Horizontal platform extension includes new features like Project-Oriented Processes (POP), content management, business rule management, expanded process intelligence, and  platform architecture for deployment in a multi-tenant/SaaS environment.  Vertical expansion has two levels: domain foundations, a collection of process components applicable across applications in a vertical industry domain; and business applications themselves.  Savvion will deliver a few of the applications, and will support ISVs and SIs in building the rest.  So far they have 8 Solution Business Alliance partners signed up.  The first domain foundation and apps will be announced tomorrow.

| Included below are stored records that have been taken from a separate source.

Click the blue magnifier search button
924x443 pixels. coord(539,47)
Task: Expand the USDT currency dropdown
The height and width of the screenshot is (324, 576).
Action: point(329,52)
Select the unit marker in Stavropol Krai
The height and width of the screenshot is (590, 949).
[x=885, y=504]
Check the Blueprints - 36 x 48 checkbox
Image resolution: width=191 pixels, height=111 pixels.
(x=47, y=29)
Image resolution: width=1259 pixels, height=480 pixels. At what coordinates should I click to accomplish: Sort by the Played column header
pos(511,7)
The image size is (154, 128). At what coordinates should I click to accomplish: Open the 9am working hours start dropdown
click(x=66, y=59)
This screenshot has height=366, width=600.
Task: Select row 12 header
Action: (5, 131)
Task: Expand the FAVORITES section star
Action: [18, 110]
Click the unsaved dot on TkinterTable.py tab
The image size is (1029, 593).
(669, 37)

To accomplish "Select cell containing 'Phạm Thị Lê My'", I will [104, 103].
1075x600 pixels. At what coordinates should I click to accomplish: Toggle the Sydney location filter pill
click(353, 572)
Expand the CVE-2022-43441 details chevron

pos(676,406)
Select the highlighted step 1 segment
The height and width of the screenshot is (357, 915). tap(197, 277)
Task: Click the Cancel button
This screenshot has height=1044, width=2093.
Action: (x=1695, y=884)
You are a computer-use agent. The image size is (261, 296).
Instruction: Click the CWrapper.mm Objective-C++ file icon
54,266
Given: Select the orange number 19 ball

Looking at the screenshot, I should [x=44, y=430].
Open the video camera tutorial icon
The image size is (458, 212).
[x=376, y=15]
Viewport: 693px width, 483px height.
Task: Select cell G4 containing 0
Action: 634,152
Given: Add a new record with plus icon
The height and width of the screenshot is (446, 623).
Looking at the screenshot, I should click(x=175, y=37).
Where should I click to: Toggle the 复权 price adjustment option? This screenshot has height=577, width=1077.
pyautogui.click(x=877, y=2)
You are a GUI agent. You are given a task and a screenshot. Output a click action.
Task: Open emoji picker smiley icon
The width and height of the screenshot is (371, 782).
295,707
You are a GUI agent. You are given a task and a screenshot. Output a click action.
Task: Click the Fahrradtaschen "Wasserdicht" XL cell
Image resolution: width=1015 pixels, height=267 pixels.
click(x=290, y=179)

Innovations in the platform itself include:

  • Tabular process modeling, an Excel-like format for process definition autolinked to a BPMN process diagram.  You can edit in either view.  The diagram view also recognizes hand-drawn shapes and lines.
  • Project Oriented Processes, what I call case management, in which completion is based on phases and milestones, not a structured flow.  Savvion POP supports MS Project import/export, Gantt charts, etc.  It looks very nice.
  • Ajax/web 2.0 forms, lots of built-in widgets, user-defined widgets, direct support for Google and Yahoo widgets.  All the latest bells and whistles.
  • Business rules management, replacing Yasu (taken off the table by SAP).  Shared data model with BPM is a plus.
  • Business Process Center, a collaboration portal for BPM in the enterprise for publishing and sharing models, policies, best practices, and other artifacts, with wiki, feeds, and similar collaboration modes.
  • Business Expert, a new process intelligence tool combining BAM and analytics in a process-centered framework.   It supposedly “learns” from running processes, and can present suggestions at runtime to performers via the task user interface.  It is business oriented, with metrics and alerts configured in the portal, not in the design tool.
  • Content management, via a packaged adapter to Documentum in v7.5, plus a new Savvion Document Management feature later on.

There’s a lot to like in v7.5, and we welcome Savvion back to the (public-facing) BPMS game.